Picture 2Did you hear about the White House summit this past week? It was in the news a fair bit and was on “countering violent extremism” — not just those attributed to Muslims but, because such adjectives as Islamic or Jihadist are often glued pretty tightly, at least in some North American and European media and politics, to the words violence or terrorism, that angle on the event has received a lot of attention.

You might find this story, broadcast today at “On The Media,” to be a useful overview of some of the issues circling around the summit. (The link between classification and politics is pretty evident in the story.)

While the main and longstanding debate is over the extent to which so-called extremists do or do not represent all Muslims (i.e., whether so-called Jihadists are legitimately Muslim or not), very few are discussing why we tend to presume a specifically religious causality to such actions and thus why we gravitate toward understanding these events, for example, as Muslim, whether characterized as an extreme or mainline form. To rephrase, while social actors draw upon a host of conventions familiar to them and use them to represent themselves, their actions, motivations, and goals, what might be gained by not confusing the rhetoric with the causes?

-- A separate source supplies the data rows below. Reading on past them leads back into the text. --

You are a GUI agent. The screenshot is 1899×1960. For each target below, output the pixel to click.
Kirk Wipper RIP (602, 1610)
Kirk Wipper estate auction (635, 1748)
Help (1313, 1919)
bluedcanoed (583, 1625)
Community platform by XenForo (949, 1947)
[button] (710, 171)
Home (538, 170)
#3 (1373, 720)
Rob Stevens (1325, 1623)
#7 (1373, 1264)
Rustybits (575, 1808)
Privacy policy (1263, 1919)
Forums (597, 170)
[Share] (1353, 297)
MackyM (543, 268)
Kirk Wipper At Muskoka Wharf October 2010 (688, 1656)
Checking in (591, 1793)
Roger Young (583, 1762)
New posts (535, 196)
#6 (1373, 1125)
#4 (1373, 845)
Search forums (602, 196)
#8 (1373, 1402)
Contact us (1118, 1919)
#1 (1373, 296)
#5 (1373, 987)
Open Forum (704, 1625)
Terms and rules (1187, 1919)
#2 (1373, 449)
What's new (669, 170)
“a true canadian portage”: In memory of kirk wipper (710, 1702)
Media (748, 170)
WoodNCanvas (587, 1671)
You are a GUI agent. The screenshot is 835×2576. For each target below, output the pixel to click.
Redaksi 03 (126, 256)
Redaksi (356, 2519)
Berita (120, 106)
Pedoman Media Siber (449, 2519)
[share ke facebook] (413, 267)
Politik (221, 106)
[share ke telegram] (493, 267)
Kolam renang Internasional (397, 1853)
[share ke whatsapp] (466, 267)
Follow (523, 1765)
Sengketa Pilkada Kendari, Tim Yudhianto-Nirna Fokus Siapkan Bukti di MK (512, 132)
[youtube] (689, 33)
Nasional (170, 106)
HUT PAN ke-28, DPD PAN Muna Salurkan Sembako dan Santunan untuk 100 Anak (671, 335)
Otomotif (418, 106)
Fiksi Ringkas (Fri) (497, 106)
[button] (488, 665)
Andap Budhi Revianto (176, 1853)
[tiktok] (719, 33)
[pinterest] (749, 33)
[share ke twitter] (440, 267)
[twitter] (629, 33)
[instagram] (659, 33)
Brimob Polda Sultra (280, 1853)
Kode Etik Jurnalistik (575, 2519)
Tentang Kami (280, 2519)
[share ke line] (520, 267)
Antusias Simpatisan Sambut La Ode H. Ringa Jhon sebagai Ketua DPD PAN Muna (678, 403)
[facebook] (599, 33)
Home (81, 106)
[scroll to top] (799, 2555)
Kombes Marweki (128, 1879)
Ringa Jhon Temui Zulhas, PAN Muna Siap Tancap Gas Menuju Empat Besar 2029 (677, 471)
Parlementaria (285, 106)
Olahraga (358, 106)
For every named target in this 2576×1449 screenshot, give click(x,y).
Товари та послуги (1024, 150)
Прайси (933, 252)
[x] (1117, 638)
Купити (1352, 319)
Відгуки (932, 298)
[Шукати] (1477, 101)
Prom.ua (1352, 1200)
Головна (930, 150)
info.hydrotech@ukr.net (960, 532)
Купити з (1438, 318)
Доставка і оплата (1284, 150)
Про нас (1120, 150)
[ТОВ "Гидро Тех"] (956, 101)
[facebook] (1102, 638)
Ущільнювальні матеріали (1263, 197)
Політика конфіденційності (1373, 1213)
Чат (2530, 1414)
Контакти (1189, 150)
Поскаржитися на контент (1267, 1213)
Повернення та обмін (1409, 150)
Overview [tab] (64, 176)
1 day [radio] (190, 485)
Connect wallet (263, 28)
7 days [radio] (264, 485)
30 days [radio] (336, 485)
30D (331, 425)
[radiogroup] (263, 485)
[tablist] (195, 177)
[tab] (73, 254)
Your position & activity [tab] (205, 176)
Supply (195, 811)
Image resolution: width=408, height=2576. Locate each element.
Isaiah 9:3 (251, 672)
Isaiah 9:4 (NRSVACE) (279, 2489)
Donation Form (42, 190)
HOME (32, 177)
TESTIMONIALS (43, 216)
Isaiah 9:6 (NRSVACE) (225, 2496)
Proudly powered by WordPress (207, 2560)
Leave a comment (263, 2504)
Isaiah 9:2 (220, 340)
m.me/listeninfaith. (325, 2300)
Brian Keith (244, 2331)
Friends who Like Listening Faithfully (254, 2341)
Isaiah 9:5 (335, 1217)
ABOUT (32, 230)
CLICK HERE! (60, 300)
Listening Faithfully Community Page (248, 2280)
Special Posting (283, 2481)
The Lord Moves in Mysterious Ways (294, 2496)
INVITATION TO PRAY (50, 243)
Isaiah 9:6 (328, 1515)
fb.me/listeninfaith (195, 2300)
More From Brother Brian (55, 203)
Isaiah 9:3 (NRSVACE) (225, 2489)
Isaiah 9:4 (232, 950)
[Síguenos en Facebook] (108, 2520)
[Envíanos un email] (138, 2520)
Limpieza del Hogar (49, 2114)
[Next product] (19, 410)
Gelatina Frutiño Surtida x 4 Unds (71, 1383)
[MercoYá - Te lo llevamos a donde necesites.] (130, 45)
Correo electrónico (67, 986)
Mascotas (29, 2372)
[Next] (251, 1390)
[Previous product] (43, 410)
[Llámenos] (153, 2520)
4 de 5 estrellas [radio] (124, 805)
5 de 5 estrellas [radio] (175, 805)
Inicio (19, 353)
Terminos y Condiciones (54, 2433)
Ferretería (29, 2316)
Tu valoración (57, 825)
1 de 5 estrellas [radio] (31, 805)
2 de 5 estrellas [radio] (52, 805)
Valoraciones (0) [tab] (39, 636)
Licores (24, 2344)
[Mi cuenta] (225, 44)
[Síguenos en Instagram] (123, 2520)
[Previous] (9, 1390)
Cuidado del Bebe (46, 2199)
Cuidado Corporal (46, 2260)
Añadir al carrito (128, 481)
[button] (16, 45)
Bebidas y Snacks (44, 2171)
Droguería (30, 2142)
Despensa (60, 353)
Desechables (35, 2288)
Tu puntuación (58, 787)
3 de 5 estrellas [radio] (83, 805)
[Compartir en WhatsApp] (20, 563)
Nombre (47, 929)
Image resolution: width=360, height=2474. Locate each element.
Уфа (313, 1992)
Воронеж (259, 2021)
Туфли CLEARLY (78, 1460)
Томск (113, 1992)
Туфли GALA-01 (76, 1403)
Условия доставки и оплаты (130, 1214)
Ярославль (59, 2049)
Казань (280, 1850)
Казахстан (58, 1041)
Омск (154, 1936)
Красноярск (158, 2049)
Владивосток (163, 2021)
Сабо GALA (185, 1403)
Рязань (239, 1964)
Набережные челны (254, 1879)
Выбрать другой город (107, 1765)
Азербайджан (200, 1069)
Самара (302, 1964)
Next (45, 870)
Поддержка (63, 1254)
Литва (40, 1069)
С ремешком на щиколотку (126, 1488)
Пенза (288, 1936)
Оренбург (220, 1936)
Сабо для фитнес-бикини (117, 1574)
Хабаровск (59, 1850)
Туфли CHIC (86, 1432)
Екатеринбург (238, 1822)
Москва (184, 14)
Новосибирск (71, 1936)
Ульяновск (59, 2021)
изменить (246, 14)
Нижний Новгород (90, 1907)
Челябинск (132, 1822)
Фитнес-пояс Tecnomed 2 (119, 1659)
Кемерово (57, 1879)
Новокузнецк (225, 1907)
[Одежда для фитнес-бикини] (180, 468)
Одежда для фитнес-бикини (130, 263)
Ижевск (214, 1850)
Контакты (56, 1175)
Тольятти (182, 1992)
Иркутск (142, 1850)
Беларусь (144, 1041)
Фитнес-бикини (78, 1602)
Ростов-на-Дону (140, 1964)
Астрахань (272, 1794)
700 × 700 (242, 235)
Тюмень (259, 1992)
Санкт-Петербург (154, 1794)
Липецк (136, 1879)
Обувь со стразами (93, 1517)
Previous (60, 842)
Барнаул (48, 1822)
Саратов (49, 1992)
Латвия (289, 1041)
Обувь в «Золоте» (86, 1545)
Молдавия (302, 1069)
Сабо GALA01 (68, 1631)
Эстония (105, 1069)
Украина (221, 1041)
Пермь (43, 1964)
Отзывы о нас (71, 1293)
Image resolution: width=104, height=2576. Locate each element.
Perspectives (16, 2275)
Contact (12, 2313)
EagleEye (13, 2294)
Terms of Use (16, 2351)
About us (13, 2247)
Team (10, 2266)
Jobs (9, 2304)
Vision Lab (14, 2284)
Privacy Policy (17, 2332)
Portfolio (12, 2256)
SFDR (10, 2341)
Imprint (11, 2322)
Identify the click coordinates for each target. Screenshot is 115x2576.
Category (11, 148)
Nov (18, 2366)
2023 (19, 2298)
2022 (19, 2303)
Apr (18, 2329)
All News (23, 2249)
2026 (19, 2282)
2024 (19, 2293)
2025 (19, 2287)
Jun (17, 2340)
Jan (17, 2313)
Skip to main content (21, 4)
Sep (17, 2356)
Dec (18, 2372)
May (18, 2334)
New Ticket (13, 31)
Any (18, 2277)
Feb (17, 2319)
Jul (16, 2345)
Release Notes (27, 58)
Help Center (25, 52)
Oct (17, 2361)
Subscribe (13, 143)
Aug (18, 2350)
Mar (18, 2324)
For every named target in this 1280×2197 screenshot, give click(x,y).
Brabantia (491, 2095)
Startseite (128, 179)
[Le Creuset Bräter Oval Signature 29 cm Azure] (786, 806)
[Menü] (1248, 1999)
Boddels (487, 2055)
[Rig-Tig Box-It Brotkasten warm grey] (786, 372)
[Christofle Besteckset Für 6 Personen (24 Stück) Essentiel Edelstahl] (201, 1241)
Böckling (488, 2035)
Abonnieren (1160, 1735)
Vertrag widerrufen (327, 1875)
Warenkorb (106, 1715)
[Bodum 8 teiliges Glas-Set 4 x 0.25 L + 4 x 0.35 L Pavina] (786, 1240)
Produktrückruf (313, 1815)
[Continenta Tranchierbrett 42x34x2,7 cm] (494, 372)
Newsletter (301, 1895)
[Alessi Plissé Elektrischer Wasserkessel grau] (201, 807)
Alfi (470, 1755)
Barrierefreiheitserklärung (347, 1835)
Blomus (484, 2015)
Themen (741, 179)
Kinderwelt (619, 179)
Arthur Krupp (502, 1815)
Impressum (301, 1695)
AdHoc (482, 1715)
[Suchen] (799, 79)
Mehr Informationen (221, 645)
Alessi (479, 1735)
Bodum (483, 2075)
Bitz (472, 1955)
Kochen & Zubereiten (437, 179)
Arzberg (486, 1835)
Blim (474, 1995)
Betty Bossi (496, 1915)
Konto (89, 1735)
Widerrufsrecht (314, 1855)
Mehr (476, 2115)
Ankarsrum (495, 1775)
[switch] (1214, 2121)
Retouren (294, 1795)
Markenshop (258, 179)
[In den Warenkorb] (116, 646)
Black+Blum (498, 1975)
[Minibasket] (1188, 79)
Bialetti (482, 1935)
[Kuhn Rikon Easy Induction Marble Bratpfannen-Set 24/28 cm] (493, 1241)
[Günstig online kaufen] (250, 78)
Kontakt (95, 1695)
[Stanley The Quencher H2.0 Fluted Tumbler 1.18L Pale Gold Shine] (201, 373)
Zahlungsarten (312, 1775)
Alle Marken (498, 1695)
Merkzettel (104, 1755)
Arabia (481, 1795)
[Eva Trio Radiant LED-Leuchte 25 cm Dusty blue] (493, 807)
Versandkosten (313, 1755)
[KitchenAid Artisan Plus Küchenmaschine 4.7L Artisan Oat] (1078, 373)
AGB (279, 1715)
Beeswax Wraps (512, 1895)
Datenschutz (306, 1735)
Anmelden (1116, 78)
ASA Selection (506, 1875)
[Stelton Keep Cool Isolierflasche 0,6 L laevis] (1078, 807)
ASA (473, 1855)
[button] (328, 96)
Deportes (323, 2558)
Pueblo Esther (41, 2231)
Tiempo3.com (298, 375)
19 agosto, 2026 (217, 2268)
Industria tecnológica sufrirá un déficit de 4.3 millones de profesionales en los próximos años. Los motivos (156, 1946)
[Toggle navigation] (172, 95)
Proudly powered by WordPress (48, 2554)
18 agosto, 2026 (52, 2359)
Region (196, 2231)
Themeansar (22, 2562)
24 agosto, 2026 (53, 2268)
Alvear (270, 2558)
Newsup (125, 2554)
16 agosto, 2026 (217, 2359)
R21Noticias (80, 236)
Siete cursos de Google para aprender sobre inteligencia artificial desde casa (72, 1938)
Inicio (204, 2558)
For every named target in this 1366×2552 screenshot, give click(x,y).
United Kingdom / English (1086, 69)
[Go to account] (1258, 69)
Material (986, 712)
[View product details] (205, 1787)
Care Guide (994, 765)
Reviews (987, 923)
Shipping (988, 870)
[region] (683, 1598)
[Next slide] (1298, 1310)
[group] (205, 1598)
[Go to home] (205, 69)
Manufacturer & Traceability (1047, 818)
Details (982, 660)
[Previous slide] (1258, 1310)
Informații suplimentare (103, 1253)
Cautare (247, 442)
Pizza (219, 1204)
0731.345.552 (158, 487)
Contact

For, as the following story on so-called “homegrown terrorism” (also posted at “On the Media”) makes clear, when violent social actors here say (as detailed in the following story) that they are “a priest in the fight against anti-god people,” the vast majority of people hearing the story do not conclude that the perpetrator’s references to discrete elements of, in this case, Christian theology — regardless where such claims may be placed along the admittedly wide theological spectrum — ought to be understood as the actual causes of the person’s actions. No, there’s a good chance that we’ll instead see such claims as secondary (regardless how sincerely they may have been made by the person in question — for the issue is no longer about their sincerity…), and, denying to this person the right to set the terms by which their actions will be understood by us, we’ll quickly opt look for our own explanation in such other domains as their psychological health, emotional stability, economic status, degree of social alienation, etc.

My point?

Studying when we do and do not understand religious identification or religious beliefs as an autonomous and thus a causal force in people’s lives — as opposed to seeing them as a convenient interpretive framework that some social actors use to represent and thereby understand their own actions — may shed some light on how we make sense of those actions ourselves and how we deal with them. For if we come to see that self-interpretations of actions are not necessarily the same as explanations for their causes then perhaps we will realize that conflating these two will never help us to develop an effective strategy to address actions that we feel endanger the worlds in which we live.